🦠 Light form. It seems that you practically did not get sick, but it is worth stopping training for at least 14 days from the moment you receive a positive test result. Come back gradually, starting with alternating walking and running, then gradually add super easy crosses. Training load should be defined depending on the reaction of the body: wait 1–2 days after the first workout and evaluate your condition. If you are ok, do the next one. If not, repeat the cycle until you feel normal after the first “walk”
🦠 Medium form. You experienced all the symptoms of the disease — high temperature, weakness, loss of smell — but there was no hospital. In this case, a return to training is possible at least 2–4 weeks after full recovery and consultation with a doctor. DO NOT consider a negative COVID-19 test as recovery. Do a blood test and a heart examination . If they show decent results, you have recovered. Anyways consult with your doctor. The approach to training is similar to the previous one — start with walking and watch body reaction even more closely.
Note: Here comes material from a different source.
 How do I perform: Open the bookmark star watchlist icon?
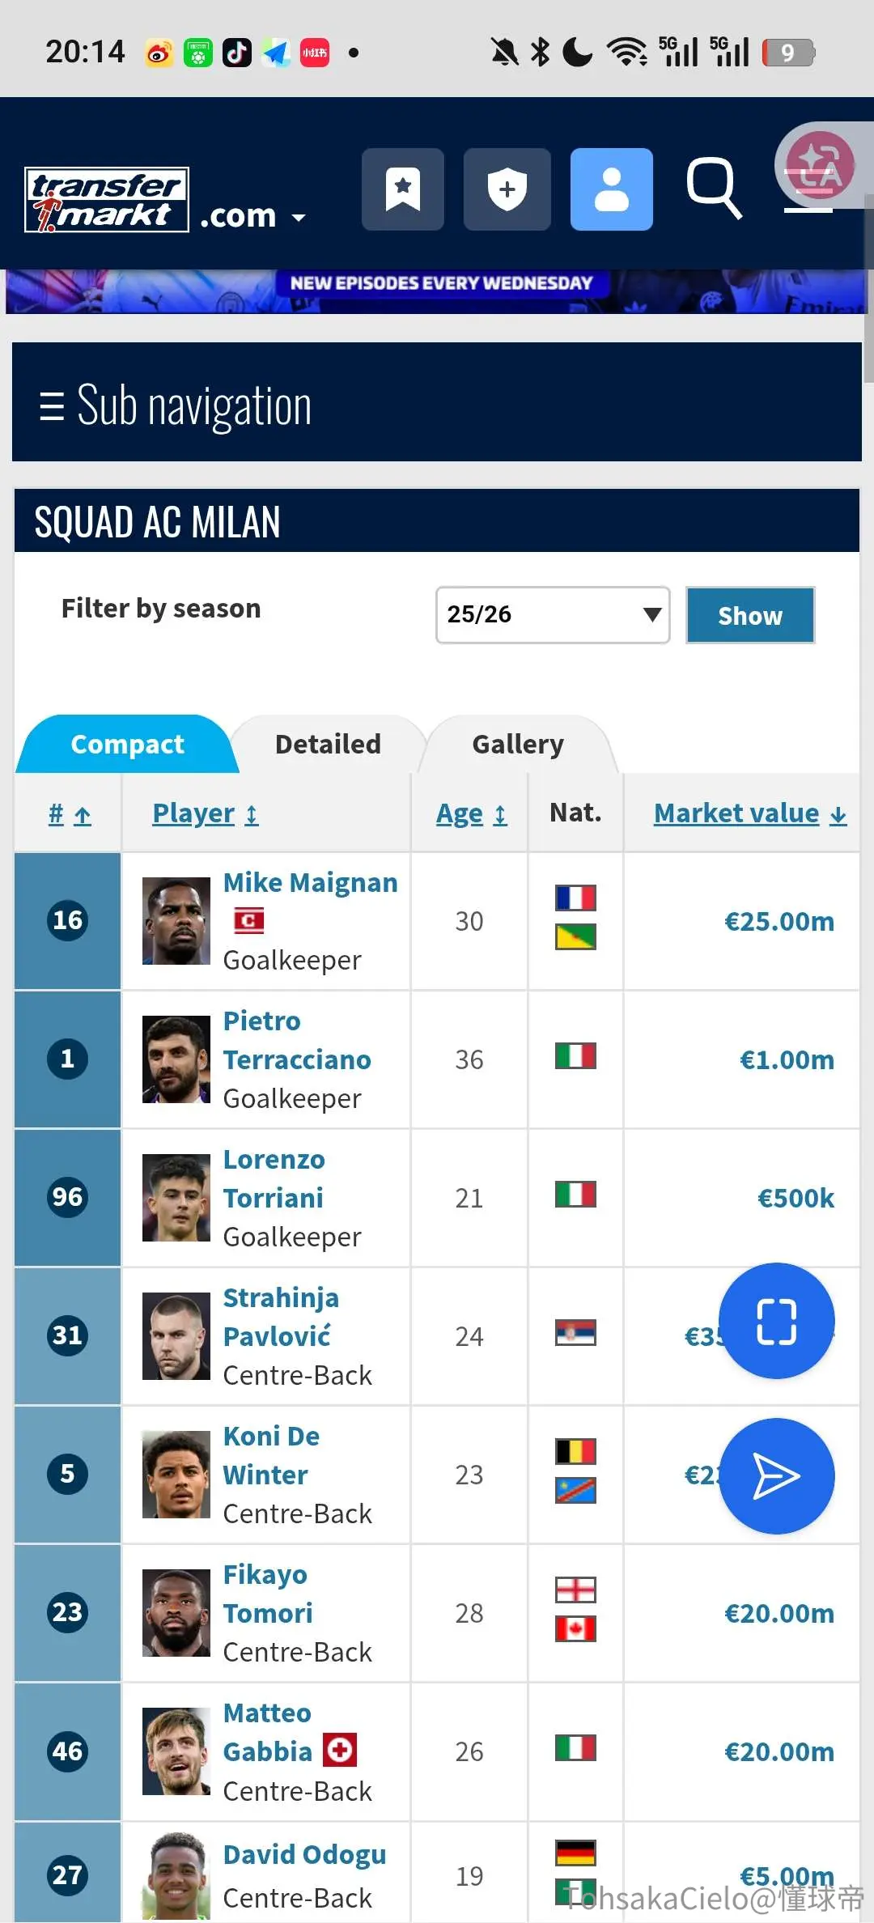click(x=402, y=189)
🦠 In case of a severe form of disease and hospitalization, the return to sports may be delayed and should be strictly under the supervision of a doctor. And only after examinations of the heart, lungs, blood tests to make sure that all indicators returned to normal. It is difficult to estimate the timing here, for each recovery period will be individual. Just be patient.
These are common recovery principles
✅ Wait for at least 7 days from the moment you feel no symptoms at all before you go for the first training. Start with very light activity: walking, stretching, yoga. In fact, you won’t pull anything else.
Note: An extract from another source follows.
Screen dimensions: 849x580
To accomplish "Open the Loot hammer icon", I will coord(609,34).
✅ No intense runs in the first month of training. The entire load should be no higher than the second zone of heart rate intensity.
✅ Forget for a while about the volumes and intensity you had before the illness, take time to return to them.
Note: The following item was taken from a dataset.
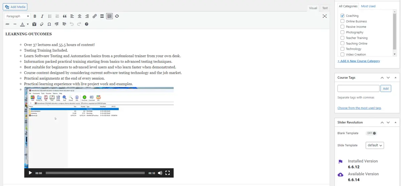Expand the text color picker arrow
The image size is (401, 186).
click(x=28, y=24)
✅ If you have competitions planned in the next 2 months, you’d better skip them.
✅ Keep track of your health. Stop training and immediately consult a doctor, if you suddenly feel unwell.
At the moment, there is an empirical recovery formula “50/30/20/10”, thta works in most cases:
■ First week of training: up to 50% of your base habitual volume.
■ Second week: 30% less than the base volume. Increase the load only if the training in the first week was comfortable.
■ Third week: 20% less than the usual volume.
■ Fourth week: 10% less. You can almost go back to your previous training volumes and gradually add intensity to your workouts.
Each person’s recovery is different. It is very important to listen to your condition and take your time. Stay fit and healthy!